Inflation: FG must restore global confidence in economy, Naira __Dickerman
- Dangote Refinery can’t tame fuel prices
Sopuruchi Onwuka
The activation of the highly anticipated Dangote Refinery will not bring any significant price relief to consumers of petroleum products in the country because of the overall inflationary trends that trigger price jumps on imported goods in the market.
And the only path to recovery is for the government to map out its strategies to address inflation by increasing local production to displace the bulk of imported goods, pull in more foreign investments and create more jobs through enhanced domestic productivity.
Chief Executive Officer of Pinnacle Oil and Gas Limited, Robert Dickerman, who delivered a presentation on the developments in the Nigerian fuel market at the Annual Strategic International Conference hosted by the Association of Energy Correspondents of Nigeria (NAEC) in Lagos stated that government must address the root problem of the crisis in the market.
He added that Nigeria has to restore global confidence on its economy and the Naira by enhancing its tax revenue, maintain high level of fiscal prudence and flaunt congenial operating environment for global investors.
In pointing at Dangote Refinery as a private business playing in a dollar denominated global industry, Dickerman noted that petroleum products are priced in dollars or its Naira equivalent. And either way, fuel prices are directly affected by the devaluation of the Naira.
He said devaluation of the Naira is a path taken by the government after the country’s crude oil production declines were exacerbated by the actions taken by the Buhari administration of the government to raise short term cash such as crude forward sales and crude collateralized on international loans.
The mindless borrowing by the Buhari government had plunged the country into fiscal constraints that are worsened by increasing debt amid rising need to mitigate jumps in fuel and electricity prices.
Dickerman declared that the key factor in the pricing petroleum products in the country is the value of the Naira.
He stated that the devaluation of the Naira by the incumbent administration of the federal government sparked off inflationary trends that that affected products that are traded in foreign exchange, including petroleum commodity and derived products.
Dickerman stated that every drop in the value of the Naira raises the cost of anything imported or indexed on the international market prices, including gasoline, manufactured goods and food. He made it clear that the rising prices of fuel in the country ar a function of inflation associated with drop in the value of the Naira at the foreign exchange market.
He noted that trade in crude oil and petroleum products are priced in dollars all over the world since oil was first drilled in Pennsylvania in 1859.
“When we import products, whether the buyer is NNPCL or a private marketer, we must pay the global market price, adjusted for quality and location. That price is in dollars and must be paid in dollars. When it is re-sold in Naira by vessel, in bulk in a terminal, by truck at a gantry, or by pump at retail, the market price is the USD price, converted to Naira at the current foreign exchange rate, which is currently about N1700.

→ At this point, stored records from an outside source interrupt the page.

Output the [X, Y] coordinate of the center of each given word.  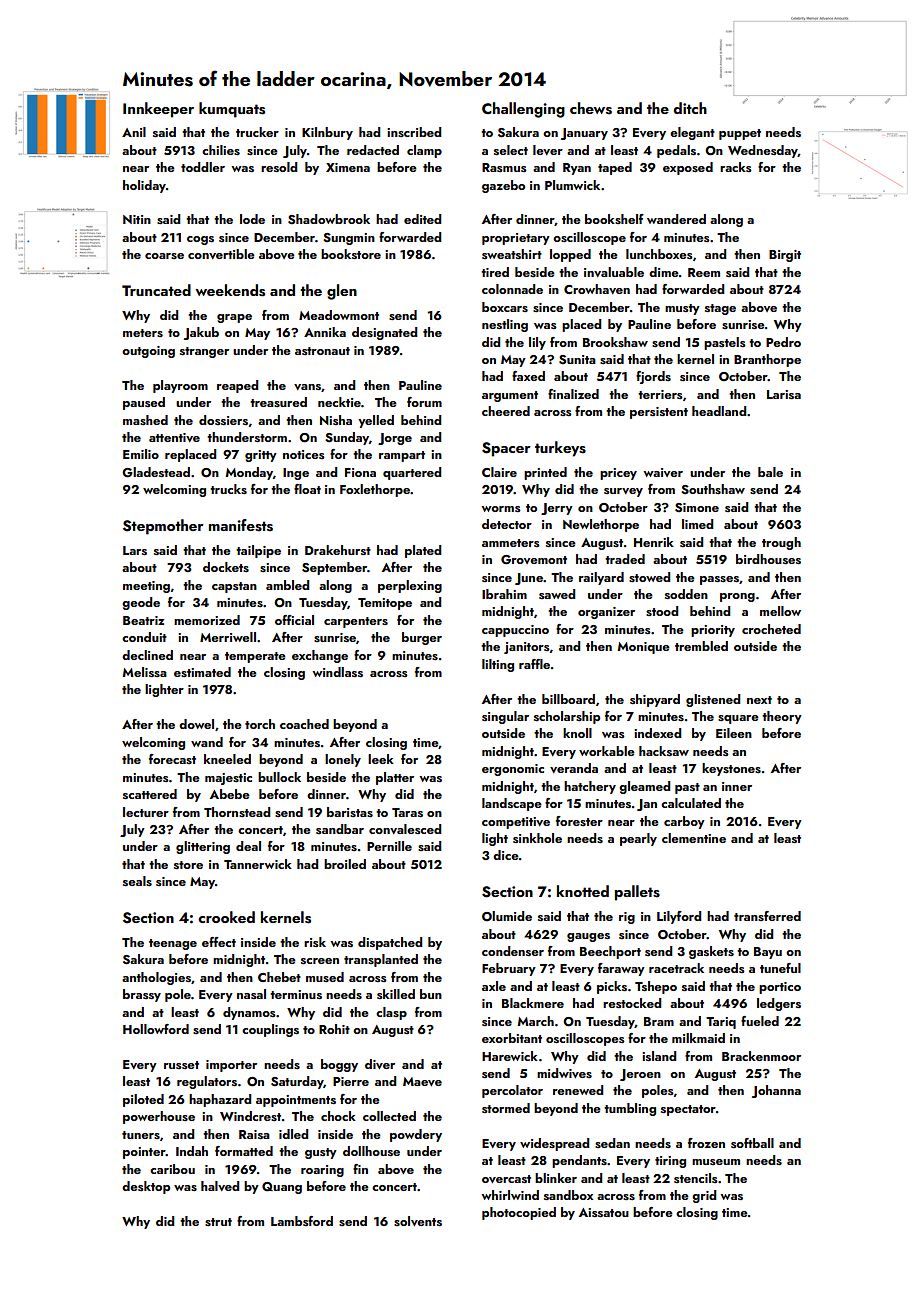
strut [218, 1222]
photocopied [519, 1213]
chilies [221, 150]
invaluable [614, 272]
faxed [528, 376]
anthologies [156, 978]
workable [607, 751]
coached [304, 724]
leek [381, 759]
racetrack [676, 968]
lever [548, 150]
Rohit [334, 1029]
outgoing [148, 352]
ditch [690, 108]
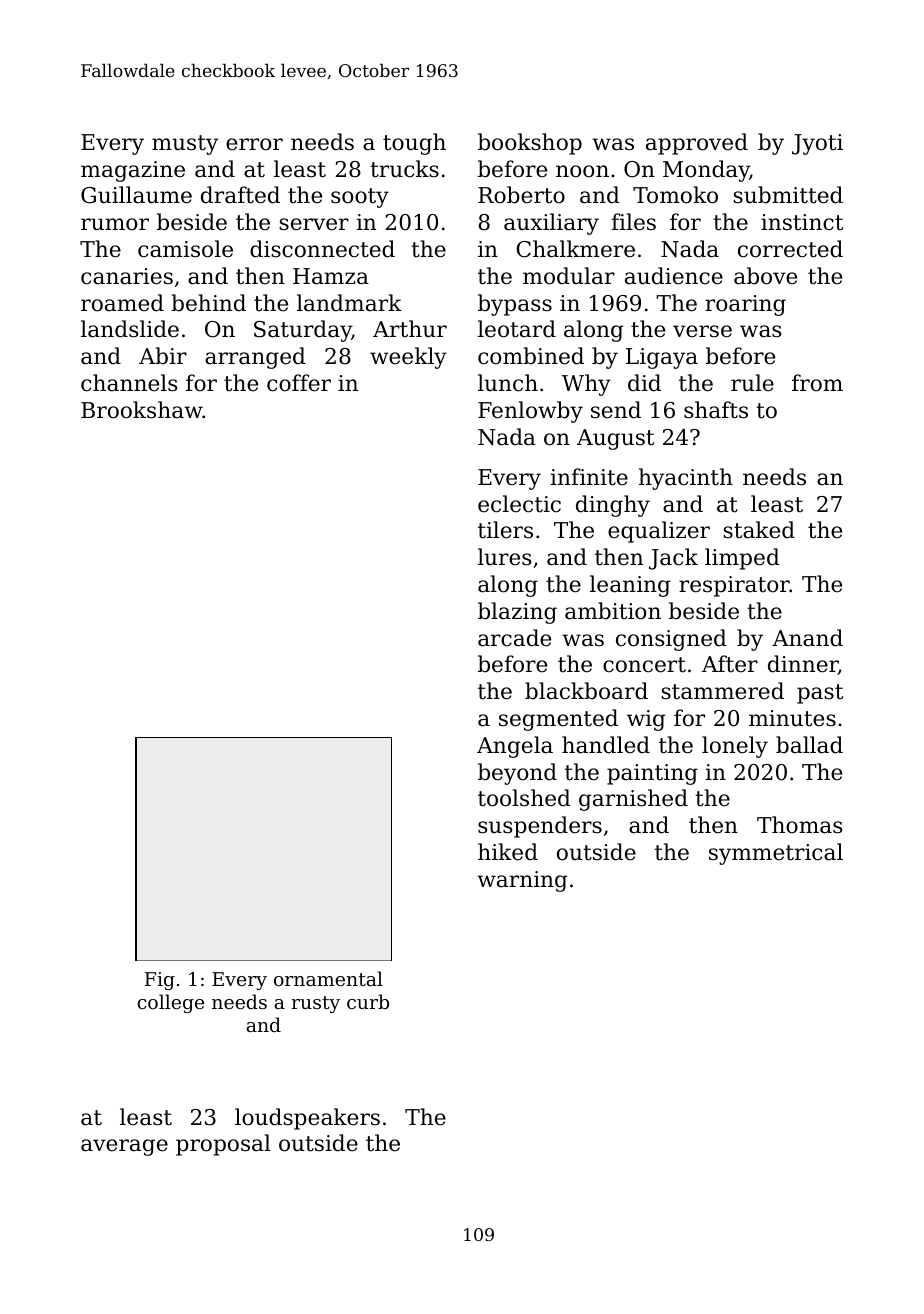 The width and height of the page is (924, 1314). What do you see at coordinates (223, 1145) in the page?
I see `proposal` at bounding box center [223, 1145].
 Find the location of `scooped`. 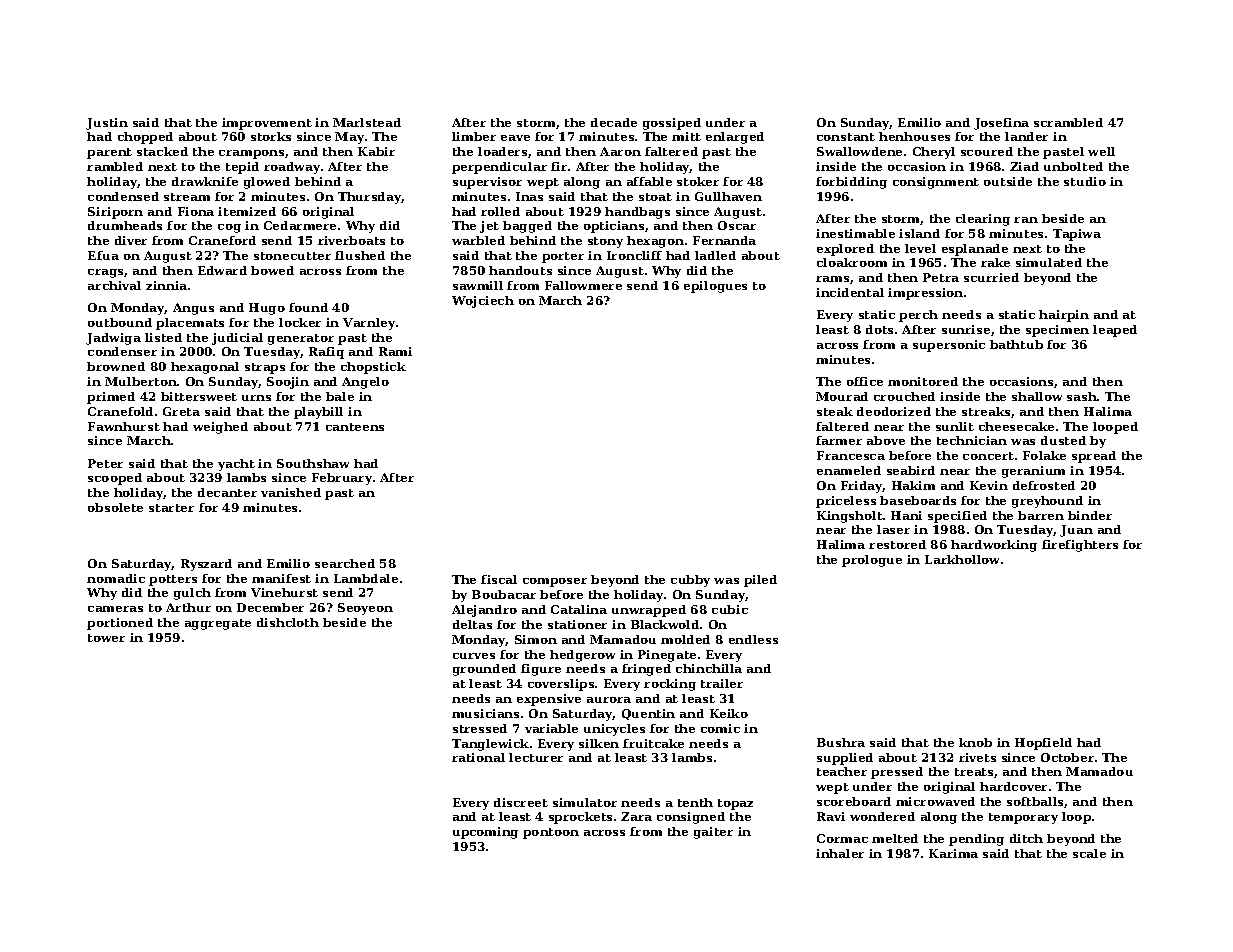

scooped is located at coordinates (115, 479).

“Any price below that is the result of Nigerian subsidy. The subsidy represents the difference between the market price and the selling price,” he explained.
“We must address the root problem, which is how to restore global confidence in Nigeria’s economy and currency, create foreign investment in jobs and local production, increase tax revenue and achieve fiscal prudence! That is the only way to lower petroleum products prices in naira.”
On the import price disparity between Nigerian National Petroleum Company (NNPC) Limited and other marketers, Dickerman explained that petrol is still subsidized by the government though discounted foreign exchange rate for the national oil company.
The concession, according to him, explains the import monopoly of NNPC Limited in the domestic fuel market.
“Prices at wholesale and retail are still considerably below market rate. That is why only NNPCL has been able to import and why only NNPCL can buy Dangote’s gasoline and pay market price, while reselling at a subsidized price. No marketer would stay in business trying to copy this model.
“Available crude for sale by NNPC has been steadily declining due to production challenges and actions taken to raise short term cash such as crude forward sales and crude collateralized on international loans, but also because of the fiscal constraints of the government, its increasing debt and the need to fund large subsidies such as for PMS and electricity,” he proffered.